Please note that if you intend to attend both the workshop and evening
meeting, you must register separately for each of these!
— Workshop details
In this workshop we will build some basic Verilog blocks and modules
targeting low power, low cost FPGAs from the Lattice iCE40 series. The
workshop will operate using a complete open source Verilog toolchain
based around Yosys and Arachne-PNR, which can be run on Linux and OS
X. We will cover basic sequential and combinational logic blocks. In
addition we will show you how you can combine simple ARM
microcontroller code running alongside and communicating with Verilog
peripherals synthesised on a Lattice iCE40 FPGA, all running together
on myStorm.
This workshop will give participants a real taste of FPGA development
in an open source software environment, using open source hardware.
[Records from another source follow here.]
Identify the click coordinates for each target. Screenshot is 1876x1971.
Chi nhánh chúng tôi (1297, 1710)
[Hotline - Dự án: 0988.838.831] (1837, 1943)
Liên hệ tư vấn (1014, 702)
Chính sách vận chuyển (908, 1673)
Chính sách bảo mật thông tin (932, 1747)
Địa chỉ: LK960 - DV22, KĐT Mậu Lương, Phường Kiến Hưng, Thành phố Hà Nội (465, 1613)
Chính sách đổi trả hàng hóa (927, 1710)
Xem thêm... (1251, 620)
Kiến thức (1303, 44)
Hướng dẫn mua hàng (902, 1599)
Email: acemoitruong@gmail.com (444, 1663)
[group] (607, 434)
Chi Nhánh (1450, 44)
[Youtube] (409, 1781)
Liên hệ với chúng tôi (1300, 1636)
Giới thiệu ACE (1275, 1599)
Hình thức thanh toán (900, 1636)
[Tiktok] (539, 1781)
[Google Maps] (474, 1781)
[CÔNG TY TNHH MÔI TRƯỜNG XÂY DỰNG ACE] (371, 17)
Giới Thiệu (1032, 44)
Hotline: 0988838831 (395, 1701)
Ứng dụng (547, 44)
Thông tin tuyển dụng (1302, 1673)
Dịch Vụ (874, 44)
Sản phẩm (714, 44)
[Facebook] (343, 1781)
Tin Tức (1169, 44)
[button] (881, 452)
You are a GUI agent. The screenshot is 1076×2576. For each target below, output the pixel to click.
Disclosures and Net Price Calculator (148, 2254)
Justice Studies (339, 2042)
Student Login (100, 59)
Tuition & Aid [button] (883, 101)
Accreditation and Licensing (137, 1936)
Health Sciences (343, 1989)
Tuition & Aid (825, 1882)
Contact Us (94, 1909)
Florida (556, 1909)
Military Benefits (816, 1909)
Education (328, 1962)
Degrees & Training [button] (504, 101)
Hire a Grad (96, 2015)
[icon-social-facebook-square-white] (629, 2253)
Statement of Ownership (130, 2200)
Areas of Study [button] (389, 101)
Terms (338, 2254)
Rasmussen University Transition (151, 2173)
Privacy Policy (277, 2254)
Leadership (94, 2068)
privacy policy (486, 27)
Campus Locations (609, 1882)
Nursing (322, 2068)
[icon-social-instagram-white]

* Ken Boak started his professional career at BBC Research Department
in 1986 working on digital signal processing systems for HDTV and
subsequently over 30 years, a mix of 10 other technology companies,
both UK and US based, in the fields of instrumentation, automation,
telemetry telecomms.
Ken has been interested in energy monitoring since the early 1990s,
when he constructed a 4 seater electric car, and provided rudimentary
energy analysis of the battery charge and discharge cycles. In 1998 he
joined a South London company and designed a low power wireless,
monitor device for automatic, remote gas and electricity meter
reading.
In 2009 Ken worked on the Onzo Energy Monitoring Kit, a commercial
device that was ultimately distributed to Southern Electric customers.
Then in 2010 he produced a series of educational devices to teach
engineering undergraduates the principles of photovoltaic energy
systems.
Ken has continued his interests in energy monitoring, working
collaboratively with Megni on the OpenEnergyMonitor project, the open
Inverter Project and also for All Power Labs in Berkeley, California,
where he was involved in power monitoring of wood gasifier generator
sets. He tries to live a low impact lifestyle in a modest Edwardian
house in Surrey, with a little help from modern electronics.
* Alan Wood has been working with parallel distributed programming for
several decades. His recent work includes smart grids, 3D printers,
robotics, automation and biotec diagnostics. His current research is
focused on machine learning for embedded applications using Motes on
FPGA and emerging Asics. He is a long term advocate and moderator (aka
Folknology) for xCORE and other opensource communities, as well as a
founder of Surrey and Hampshire Makerspace.
— What to bring
Participants must bring a laptop computer and ideally one that is
running either Linux or OS X. If your laptop is running Windows, you
should also bring along a Raspberry Pi or similar Linux SBC, that you
can use to build the toolchain and program myStorm over USB.
Note: Please aim to arrive by 08:45 as the workshop will start at 09:00 prompt.